En las cercanías hay cuando menos 3 complejos hoteleros, en su mayor parte formados por apartoteles, con cuyos responsables ya se han puesto en contacto los estudiosos del conjunto de Homicidios de la Comandancia de Alicante, que han asumido la investigación, en pos de cámaras que hayan podido grabar el vehículo en el que fue trasladado el cuerpo para ser lanzado al contenedor.

De entrada, todo apunta a que los hechos ocurrieron, con un alto grado de probabilidad, en un domicilio -la Guarda Civil asimismo rastreará el edredón para poder ver si hay restos biológicos o bien se puede determinar su origen– y que el asesino envolvió el cuerpo, lo anudó y lo llevó en un vehículo hasta la isla de contenedores, donde escogió el de restos orgánicos para cerciorarse de que absolutamente nadie lo hallaría.

Los otros 3 depósitos son para plásticos, vidrio y cartón o bien papel, cuyos sistemas de reciclaje hacen que sea mucho más difícil que un cadáver pase inadvertido una vez llega a las cintas de selección de las plantas de tratamiento.

En un caso así, los restos urbanos de Teulada-Moraira son llevados a la planta de trasferencias de Dénia, donde se somete a un proceso de selección para redirigir a otros puntos verdes aquellos desechos que todavía pueden ser reciclados. Una vez concluido ese proceso, lo que ya no tiene aprovechamiento termina en el vertedero del Campello.

Identificarla es la prioridad

La Guarda Civil centra sus sacrificios en identificar la mujer, primer escalón para conseguir aclarar quién la mató y exactamente en qué circunstancias.
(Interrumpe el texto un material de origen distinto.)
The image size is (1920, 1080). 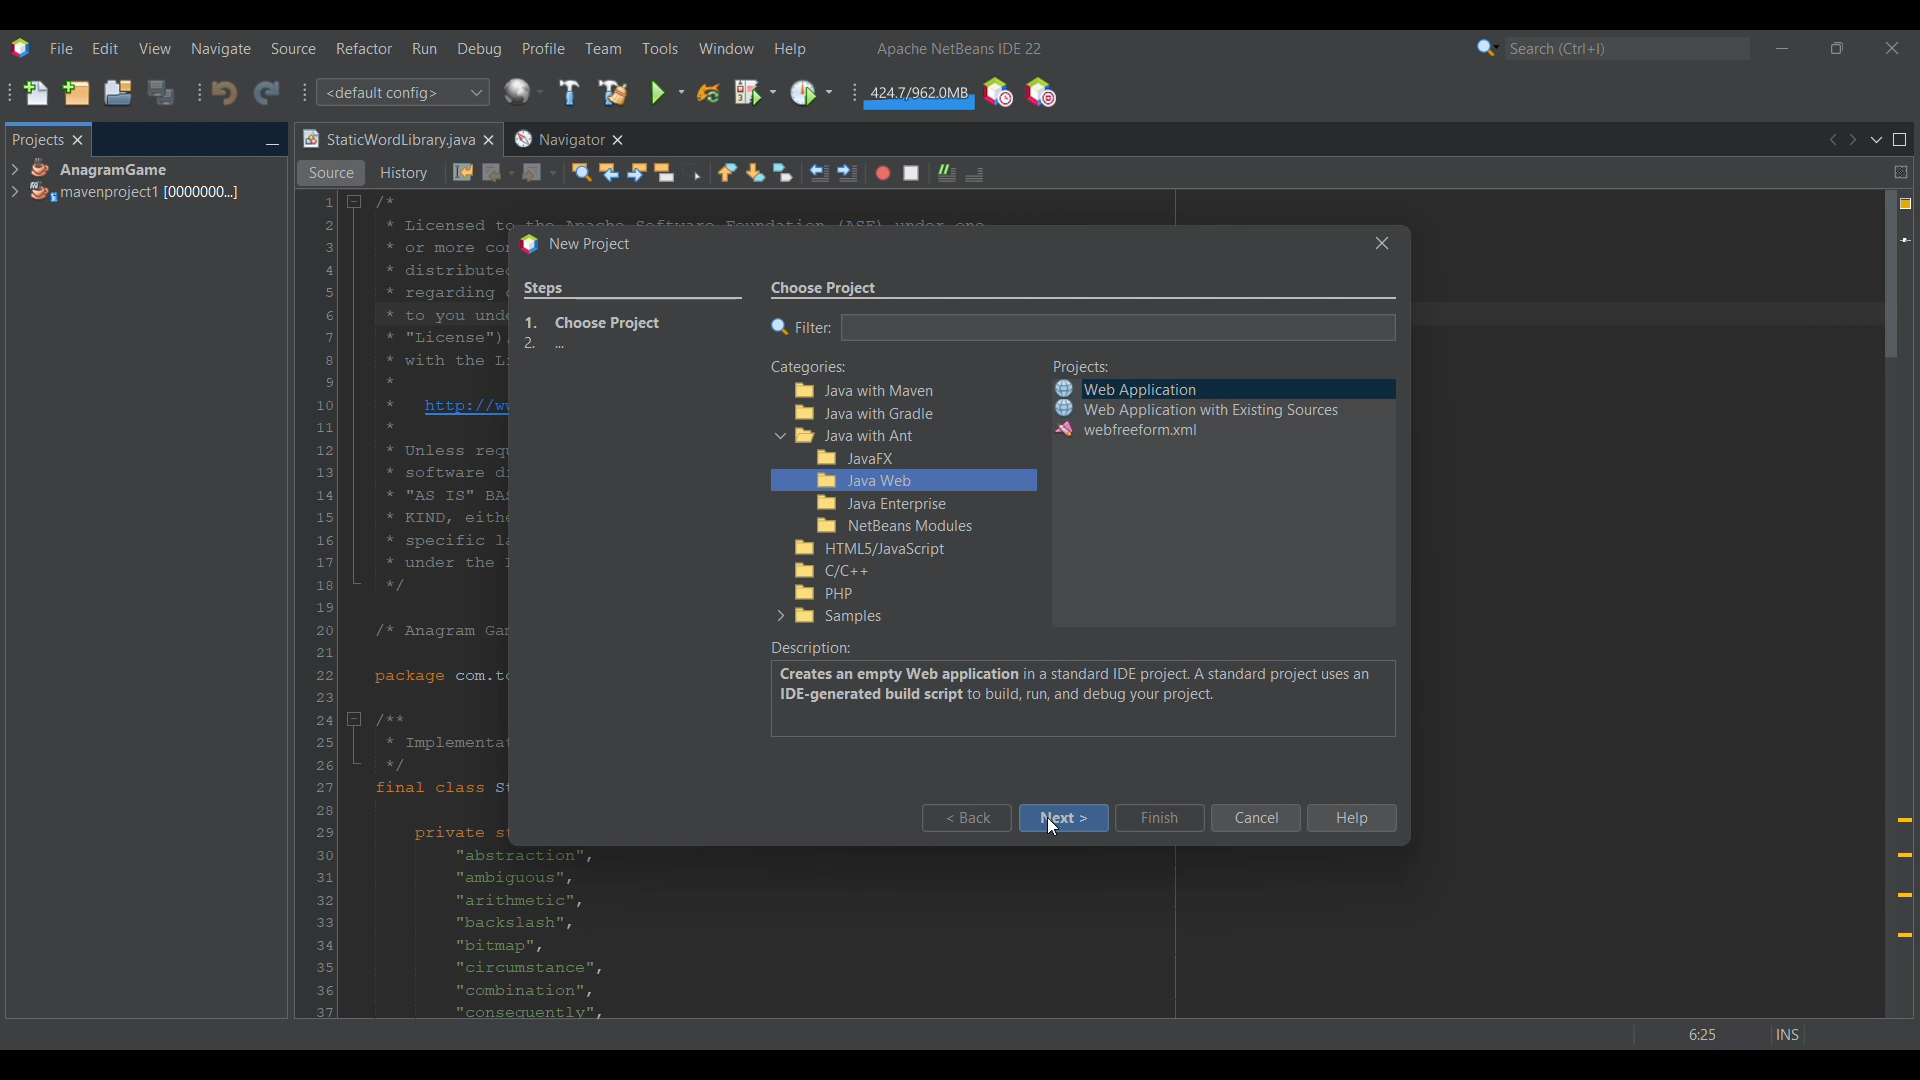 I want to click on Expand, so click(x=14, y=181).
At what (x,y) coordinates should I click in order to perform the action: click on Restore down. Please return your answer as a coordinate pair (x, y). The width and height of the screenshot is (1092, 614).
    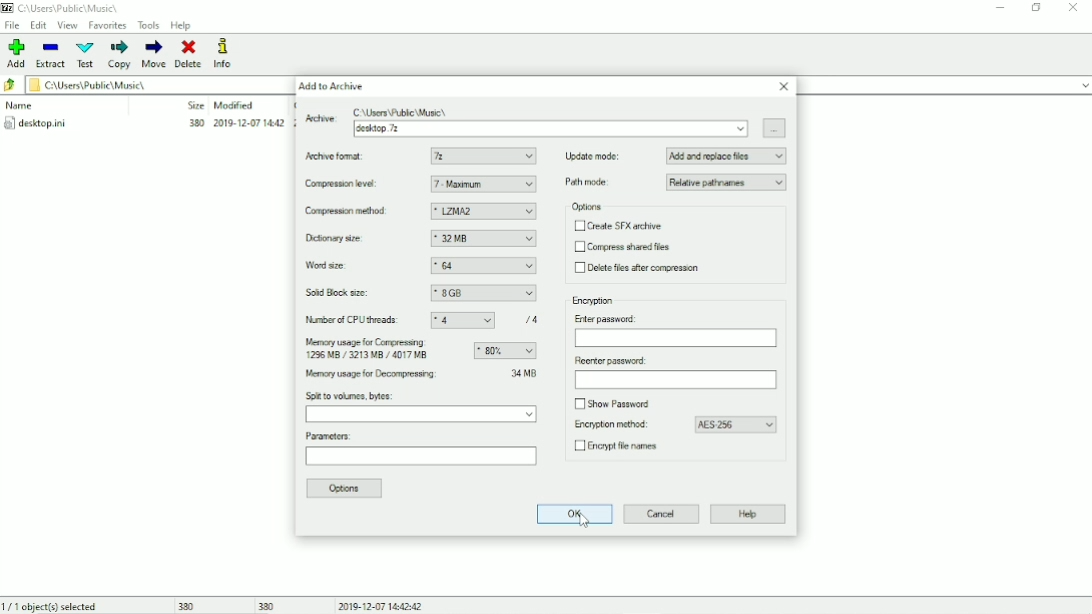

Por el momento, lo único que está claro es que el crimen se generó en la madrugada del lunes y que se trata de una mujer de entre cuarenta y cinco y cincuenta años, de pelo cortito, tintado de color castaño, y rasgos que hacen meditar que podría ser natural de algún país sudamericano. El cuerpo preservaba absolutamente la ropa y, de entrada, no hay apariencia de agresión sexual, lo que no implica, evidentemente, que el crimen no encierre un móvil sexual.

La víctima, vestida con prendas para salir de celebración, llevaba una minifalda obscura, botas altas, medias, lencería y un jersey.

Al cierre de esta edición, los estudiosos todavía no la habían identificado ni había ninguna demanda por desaparición que encajara con las peculiaridades de la víctima, con lo que ni tan siquiera han podido establecer cuál era su ambiente y sus allegados, o bien sus rutinas de vida.